La apertura será a las 14 y la muestra podrá visitarse de lunes a viernes, de 14 a 18, en la sede del Palacio, declarado Bien de Interés Cultural de la provincia de Buenos Aires. La convocatoria fue difundida por las cuentas oficiales del Complejo Bibliotecario y de la Municipalidad de La Plata, que promocionaron la actividad bajo el lema “100 años de una amistad literaria”.

Una amistad que atravesó la literatura de los años 20
López Merino, conocido en su círculo íntimo como “Panchito”, integró junto a Borges un grupo de jóvenes escritores platenses y porteños que marcaron buena parte de la vanguardia literaria argentina de la década de 1920. Tocaba el violonchelo, leía en francés y era reconocido por sus gustos refinados.
La relación entre ambos trascendió lo literario. Cuando López Merino se suicidó en mayo de 1928, a los 23 años, Borges le dedicó una elegía publicada cinco meses después de su muerte, y en 1969 evocó la víspera de ese desenlace en un texto incluido en el poemario “Elogio de la sombra”.
El Palacio, un testigo de más de un siglo
El edificio que hoy exhibe la muestra fue la casa de infancia de López Merino. Proyectado por el arquitecto Francisco Villar, se construyó entre 1905 y 1911 con una marcada influencia art nouveau, propia de los petit hotel de la época.
La Municipalidad de La Plata adquirió la propiedad en 1962 y, con el retorno de la democracia, el Palacio fue declarado Patrimonio Arquitectónico de la ciudad en 1986. Desde entonces funciona como sede del Complejo Bibliotecario Municipal, que resguarda más de 65 mil volúmenes.
La muestra se suma a la agenda de actividades que despliega el Complejo Bibliotecario a lo largo del año, entre talleres literarios, proyecciones y producciones fotográficas de artistas locales que utilizan el edificio como escenario.
Borges y López Merino solían reunirse en un café llamado “El Rayo” emplazado en la esquina de 1 y 44, frente a la Estación de Trenes. Entre los años 25 y 28 del siglo 20, otros escritores también divulgaban aquí la llamada Revista Oral. Jorge Luis profesaba un amor por una mujer platense y eso lo hacía llegar a la ciudad con frecuencia, para visitarla.
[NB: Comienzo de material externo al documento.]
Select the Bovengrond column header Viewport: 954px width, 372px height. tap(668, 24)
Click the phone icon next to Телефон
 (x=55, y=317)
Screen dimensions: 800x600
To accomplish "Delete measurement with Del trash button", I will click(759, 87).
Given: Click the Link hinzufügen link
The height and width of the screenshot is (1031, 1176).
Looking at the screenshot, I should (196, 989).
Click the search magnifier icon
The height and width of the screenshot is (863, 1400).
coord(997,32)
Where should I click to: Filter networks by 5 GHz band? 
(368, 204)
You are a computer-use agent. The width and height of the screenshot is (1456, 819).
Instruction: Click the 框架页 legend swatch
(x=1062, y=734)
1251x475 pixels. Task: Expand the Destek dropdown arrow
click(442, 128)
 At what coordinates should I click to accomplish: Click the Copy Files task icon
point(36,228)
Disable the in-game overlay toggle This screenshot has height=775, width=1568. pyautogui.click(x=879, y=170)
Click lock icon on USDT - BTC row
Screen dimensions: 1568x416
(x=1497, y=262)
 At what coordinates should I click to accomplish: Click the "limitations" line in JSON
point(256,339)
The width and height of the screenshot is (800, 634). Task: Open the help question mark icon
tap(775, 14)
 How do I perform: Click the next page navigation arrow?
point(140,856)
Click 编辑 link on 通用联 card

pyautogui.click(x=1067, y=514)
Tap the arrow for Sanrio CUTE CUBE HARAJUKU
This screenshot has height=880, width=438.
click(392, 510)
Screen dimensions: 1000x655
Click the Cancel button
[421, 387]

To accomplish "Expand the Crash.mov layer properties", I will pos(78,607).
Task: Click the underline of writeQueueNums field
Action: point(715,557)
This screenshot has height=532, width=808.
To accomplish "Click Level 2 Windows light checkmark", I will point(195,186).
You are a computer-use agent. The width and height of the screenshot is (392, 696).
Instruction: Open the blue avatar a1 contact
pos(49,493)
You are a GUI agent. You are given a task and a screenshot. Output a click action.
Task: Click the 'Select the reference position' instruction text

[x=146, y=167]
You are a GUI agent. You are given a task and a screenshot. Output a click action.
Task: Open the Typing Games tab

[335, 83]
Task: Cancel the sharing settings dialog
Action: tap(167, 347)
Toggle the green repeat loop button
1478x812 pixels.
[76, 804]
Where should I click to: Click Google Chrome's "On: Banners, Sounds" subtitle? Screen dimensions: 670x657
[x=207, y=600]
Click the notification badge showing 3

Se llamaba Elsa Astete Millán, y vivía en diagonal 80 esquina 4. Con ella se casaría 50 años después de conocerla, luego de que la mujer quedó viuda.

El material recuperado quedará expuesto en la sede de calle 49 con acceso libre y gratuito, en un nuevo capítulo de la relación entre el patrimonio arquitectónico platense y la memoria literaria que atesora la ciudad.